Koldo no actuaba solo: grabaciones revelan cómo instruía a una colaboradora para espiar
Una nueva grabación obtenida durante la investigación del caso Koldo confirma que Koldo García no actuaba solo. El exasesor de José Luis Ábalos dio instrucciones precisas a una mujer para grabar conversaciones que luego serían utilizadas como parte del sumario judicial. En el audio, se escucha cómo le explica el funcionamiento del dispositivo de grabación:
“Ya empieza a grabar… Cuando veas que está corriendo… Eso, sigue grabando y tú lo tienes que dejar así porque aquí está por donde se escucha. Cuando quieras parar le vuelves a dar aquí”.
Este archivo forma parte del conjunto de pruebas halladas durante el registro de su domicilio en Alicante en febrero de 2024, donde se incautó una grabadora con decenas de horas de conversaciones comprometedoras.
Un archivo sonoro de gran volumen
El juez que lidera la causa, Leopoldo Puente, ha confirmado que el volumen de datos incautado por la UCO (Unidad Central Operativa) es colosal: supera los 10 terabytes, lo que equivale a unos 65 millones de páginas de información. Solo los audios ocupan ya más de 8 gigabytes, y siguen siendo objeto de análisis por parte de expertos del Servicio de Criminalística (SECRIM) de la Guardia Civil.
Esta prueba clave será sometida a una pericial para validar su autenticidad, después de que las defensas de los implicados pusieran en duda su validez legal.
Ábalos y Cerdán se desvinculan, pero las grabaciones los salpican
Tanto José Luis Ábalos como Santos Cerdán, exsecretario de organización del PSOE, han intentado desmarcarse del contenido de los audios. Ábalos incluso ha cuestionado públicamente su veracidad. Sin embargo, la UCO insiste en que las grabaciones —realizadas entre 2019 y 2023— son de una relevancia fundamental para esclarecer los presuntos cobros irregulares en la adjudicación de contratos públicos.

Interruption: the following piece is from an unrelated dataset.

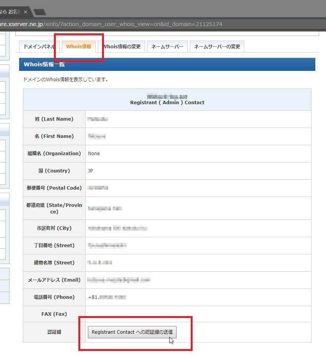This screenshot has width=326, height=359.
Task: Click the 認証鍵 row label
Action: (x=54, y=332)
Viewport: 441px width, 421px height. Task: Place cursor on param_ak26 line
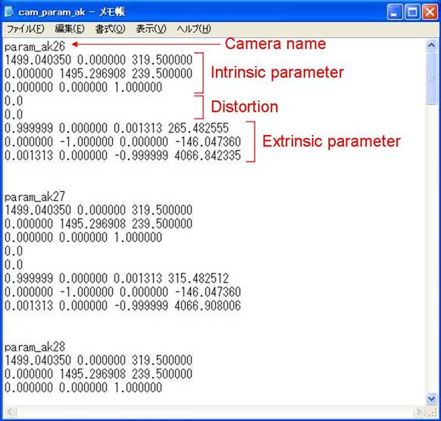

Según la investigación, Koldo habría almacenado decenas de conversaciones con figuras clave del entramado. En una de ellas, se escucha cómo insulta a Santos Cerdán por no responder a sus llamadas: «Era un hijo de puta que no me contestaba el teléfono». En otra, habla con Ábalos sobre su imagen pública:
“Se piensan que soy tonto, de pueblo, de montaña… muy bruto… capaz de romper las piernas a un tío si me lo piden. Pero con el tiempo aprendes”.
Lo que el entonces ministro no sabía es que su hombre de confianza estaba registrando todo en secreto.